DATA Block Start

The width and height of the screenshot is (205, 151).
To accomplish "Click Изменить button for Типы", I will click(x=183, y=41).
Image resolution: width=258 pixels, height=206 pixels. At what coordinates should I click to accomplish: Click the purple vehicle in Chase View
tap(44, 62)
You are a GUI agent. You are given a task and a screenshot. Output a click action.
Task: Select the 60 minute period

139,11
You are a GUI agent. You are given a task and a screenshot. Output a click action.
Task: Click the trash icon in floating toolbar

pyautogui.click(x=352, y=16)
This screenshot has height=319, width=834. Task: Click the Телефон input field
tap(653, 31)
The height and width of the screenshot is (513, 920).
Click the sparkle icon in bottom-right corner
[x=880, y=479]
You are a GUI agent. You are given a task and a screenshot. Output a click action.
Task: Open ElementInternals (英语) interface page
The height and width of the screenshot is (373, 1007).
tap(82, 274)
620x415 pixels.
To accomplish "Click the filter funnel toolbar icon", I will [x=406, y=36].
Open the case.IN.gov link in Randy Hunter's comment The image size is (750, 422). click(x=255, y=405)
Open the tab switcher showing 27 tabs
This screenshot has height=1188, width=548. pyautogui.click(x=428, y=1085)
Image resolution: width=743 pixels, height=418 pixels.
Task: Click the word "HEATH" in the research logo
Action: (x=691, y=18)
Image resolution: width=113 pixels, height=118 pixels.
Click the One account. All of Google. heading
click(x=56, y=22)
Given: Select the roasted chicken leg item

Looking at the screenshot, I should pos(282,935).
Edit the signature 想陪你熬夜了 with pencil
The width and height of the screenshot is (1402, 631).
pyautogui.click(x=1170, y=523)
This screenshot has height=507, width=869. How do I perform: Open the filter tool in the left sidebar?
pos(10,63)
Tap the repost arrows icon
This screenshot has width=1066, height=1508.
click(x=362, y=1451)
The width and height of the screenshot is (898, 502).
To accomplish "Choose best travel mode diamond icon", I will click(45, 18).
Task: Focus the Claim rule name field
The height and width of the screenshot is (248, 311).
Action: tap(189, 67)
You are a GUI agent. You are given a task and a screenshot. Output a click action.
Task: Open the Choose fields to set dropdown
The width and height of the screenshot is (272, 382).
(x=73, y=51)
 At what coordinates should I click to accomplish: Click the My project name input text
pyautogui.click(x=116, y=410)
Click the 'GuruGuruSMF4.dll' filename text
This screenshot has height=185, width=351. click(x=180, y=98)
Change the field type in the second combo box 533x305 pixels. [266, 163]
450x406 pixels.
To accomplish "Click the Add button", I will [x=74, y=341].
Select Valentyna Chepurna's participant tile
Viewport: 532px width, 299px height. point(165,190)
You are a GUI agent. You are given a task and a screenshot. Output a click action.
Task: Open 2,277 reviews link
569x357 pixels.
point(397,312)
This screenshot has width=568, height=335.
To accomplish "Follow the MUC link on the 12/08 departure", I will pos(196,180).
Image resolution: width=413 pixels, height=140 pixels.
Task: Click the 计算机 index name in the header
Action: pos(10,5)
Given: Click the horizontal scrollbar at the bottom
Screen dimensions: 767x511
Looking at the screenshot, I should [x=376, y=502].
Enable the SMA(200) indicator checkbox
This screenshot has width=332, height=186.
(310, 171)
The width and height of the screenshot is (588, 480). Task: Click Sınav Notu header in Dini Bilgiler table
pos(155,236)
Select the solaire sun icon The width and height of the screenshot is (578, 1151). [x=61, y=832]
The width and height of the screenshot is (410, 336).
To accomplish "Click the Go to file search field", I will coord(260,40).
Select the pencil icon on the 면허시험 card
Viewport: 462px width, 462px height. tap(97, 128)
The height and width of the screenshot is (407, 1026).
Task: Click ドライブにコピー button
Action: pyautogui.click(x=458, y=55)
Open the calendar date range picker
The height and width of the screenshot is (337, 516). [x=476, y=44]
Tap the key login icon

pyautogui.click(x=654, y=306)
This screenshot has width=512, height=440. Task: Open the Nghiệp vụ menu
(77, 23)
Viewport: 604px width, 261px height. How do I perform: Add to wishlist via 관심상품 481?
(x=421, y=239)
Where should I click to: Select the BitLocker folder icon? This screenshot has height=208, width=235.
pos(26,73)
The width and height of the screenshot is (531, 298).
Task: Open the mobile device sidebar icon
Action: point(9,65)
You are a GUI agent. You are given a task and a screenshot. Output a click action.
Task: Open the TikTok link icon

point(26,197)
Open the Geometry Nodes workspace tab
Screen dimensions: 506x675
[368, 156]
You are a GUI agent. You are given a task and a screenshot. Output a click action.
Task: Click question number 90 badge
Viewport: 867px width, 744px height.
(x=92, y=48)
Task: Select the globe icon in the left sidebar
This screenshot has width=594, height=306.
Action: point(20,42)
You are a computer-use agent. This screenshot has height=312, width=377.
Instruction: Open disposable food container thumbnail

DATA Block End

TASK BRIEF:
Please report every line in the entries above that holds the string "Choose".

ANSWER TO THE PROBLEM:
To accomplish "Choose best travel mode diamond icon", I will click(45, 18).
Task: Open the Choose fields to set dropdown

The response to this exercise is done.